- [Instructions for the task]
Your response should contain every line from the data below that holds the string "Neelan".

- [Data for analysis]
^^^^^^^^

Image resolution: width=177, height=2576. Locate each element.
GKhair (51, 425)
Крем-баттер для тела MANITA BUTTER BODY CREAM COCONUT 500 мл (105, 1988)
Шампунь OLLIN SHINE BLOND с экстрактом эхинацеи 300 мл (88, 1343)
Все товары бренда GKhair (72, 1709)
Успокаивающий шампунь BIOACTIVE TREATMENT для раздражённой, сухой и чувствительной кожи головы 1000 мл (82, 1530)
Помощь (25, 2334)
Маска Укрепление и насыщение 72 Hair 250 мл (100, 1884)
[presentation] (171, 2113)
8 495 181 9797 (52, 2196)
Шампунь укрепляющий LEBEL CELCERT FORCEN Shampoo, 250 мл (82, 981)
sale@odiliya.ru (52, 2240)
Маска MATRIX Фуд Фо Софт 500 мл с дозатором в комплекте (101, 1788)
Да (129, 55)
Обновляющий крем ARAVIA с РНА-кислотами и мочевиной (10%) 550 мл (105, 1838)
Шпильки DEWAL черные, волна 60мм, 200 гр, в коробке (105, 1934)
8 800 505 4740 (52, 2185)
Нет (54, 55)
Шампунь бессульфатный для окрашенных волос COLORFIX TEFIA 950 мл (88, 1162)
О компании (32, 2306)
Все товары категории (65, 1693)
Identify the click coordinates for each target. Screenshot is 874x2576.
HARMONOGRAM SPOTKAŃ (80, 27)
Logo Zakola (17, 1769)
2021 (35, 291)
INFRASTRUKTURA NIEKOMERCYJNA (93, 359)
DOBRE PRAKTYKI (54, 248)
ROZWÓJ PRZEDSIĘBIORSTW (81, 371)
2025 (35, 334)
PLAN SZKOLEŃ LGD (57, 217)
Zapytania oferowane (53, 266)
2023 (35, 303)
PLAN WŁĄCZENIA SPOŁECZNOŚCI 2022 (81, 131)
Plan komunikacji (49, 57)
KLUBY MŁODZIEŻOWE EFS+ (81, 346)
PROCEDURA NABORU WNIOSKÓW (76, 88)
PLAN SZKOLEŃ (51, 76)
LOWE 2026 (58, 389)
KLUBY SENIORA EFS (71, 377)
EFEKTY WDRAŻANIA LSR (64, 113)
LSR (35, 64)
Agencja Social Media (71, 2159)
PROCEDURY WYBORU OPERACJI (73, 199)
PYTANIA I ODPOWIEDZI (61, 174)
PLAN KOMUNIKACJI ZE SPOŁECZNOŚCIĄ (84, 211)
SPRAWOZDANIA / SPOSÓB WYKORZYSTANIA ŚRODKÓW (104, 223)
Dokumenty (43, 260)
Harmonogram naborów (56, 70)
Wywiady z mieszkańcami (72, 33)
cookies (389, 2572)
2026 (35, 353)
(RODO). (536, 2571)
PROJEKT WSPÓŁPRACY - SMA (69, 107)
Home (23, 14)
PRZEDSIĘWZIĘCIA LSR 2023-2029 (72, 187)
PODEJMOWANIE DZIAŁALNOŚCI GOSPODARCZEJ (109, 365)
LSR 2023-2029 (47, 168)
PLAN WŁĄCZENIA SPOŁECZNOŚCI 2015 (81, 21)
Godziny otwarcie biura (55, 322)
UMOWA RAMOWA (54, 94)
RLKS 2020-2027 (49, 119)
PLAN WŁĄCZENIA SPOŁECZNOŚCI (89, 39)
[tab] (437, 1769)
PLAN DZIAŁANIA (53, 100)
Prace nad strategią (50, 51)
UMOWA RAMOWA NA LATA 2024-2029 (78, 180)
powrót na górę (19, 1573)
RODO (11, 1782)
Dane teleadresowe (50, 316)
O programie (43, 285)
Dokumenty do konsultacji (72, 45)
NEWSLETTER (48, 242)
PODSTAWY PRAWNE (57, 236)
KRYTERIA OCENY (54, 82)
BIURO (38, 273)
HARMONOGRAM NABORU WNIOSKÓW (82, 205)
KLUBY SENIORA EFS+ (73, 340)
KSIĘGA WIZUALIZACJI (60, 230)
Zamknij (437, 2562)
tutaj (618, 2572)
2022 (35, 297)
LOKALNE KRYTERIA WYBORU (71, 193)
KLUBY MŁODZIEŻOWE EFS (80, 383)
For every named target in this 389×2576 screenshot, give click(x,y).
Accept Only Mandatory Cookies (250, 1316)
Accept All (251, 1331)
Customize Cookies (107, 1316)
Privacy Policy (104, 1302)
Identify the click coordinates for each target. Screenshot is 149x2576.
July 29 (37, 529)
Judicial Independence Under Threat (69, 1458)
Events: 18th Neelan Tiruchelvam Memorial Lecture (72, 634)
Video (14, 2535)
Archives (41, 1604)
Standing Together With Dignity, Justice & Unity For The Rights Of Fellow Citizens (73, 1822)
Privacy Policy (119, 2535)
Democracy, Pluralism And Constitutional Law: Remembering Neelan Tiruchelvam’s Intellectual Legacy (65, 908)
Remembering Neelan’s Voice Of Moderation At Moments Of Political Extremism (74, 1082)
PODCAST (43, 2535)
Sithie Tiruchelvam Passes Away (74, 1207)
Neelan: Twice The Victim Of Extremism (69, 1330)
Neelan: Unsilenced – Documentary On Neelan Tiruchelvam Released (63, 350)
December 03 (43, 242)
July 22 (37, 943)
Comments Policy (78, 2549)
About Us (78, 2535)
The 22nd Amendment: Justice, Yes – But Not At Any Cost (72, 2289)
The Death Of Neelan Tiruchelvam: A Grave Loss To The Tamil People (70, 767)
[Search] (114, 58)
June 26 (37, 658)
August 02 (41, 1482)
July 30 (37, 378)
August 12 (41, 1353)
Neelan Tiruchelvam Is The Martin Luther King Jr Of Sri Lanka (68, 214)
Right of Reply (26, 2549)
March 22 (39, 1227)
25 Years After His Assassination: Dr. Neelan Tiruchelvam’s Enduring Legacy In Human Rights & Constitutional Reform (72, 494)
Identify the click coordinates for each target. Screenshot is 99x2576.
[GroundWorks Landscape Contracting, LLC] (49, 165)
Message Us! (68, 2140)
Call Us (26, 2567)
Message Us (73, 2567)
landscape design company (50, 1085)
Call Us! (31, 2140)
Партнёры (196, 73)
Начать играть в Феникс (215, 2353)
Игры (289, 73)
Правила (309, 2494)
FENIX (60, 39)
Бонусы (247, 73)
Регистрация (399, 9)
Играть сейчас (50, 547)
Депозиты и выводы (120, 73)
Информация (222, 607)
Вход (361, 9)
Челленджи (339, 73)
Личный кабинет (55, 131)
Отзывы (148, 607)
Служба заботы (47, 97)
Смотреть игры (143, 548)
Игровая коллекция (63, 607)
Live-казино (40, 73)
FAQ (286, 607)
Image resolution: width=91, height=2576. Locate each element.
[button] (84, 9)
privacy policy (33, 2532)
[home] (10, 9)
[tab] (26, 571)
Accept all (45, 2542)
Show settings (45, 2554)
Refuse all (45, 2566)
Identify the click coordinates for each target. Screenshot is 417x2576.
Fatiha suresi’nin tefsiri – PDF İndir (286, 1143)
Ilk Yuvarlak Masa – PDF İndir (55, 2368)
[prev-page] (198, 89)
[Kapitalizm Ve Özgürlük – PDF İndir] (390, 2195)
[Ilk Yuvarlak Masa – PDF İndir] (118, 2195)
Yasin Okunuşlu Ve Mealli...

^^^^^^^^

- [Exercise response]
Events: 18th Neelan Tiruchelvam Memorial Lecture (72, 634)
Democracy, Pluralism And Constitutional Law: Remembering Neelan Tiruchelvam’s Intellectual Legacy (65, 908)
Remembering Neelan’s Voice Of Moderation At Moments Of Political Extremism (74, 1082)
Neelan: Twice The Victim Of Extremism (69, 1330)
Neelan: Unsilenced – Documentary On Neelan Tiruchelvam Released (63, 350)
The Death Of Neelan Tiruchelvam: A Grave Loss To The Tamil People (70, 767)
Neelan Tiruchelvam Is The Martin Luther King Jr Of Sri Lanka (68, 214)
25 Years After His Assassination: Dr. Neelan Tiruchelvam’s Enduring Legacy In Human Rights & Constitutional Reform (72, 494)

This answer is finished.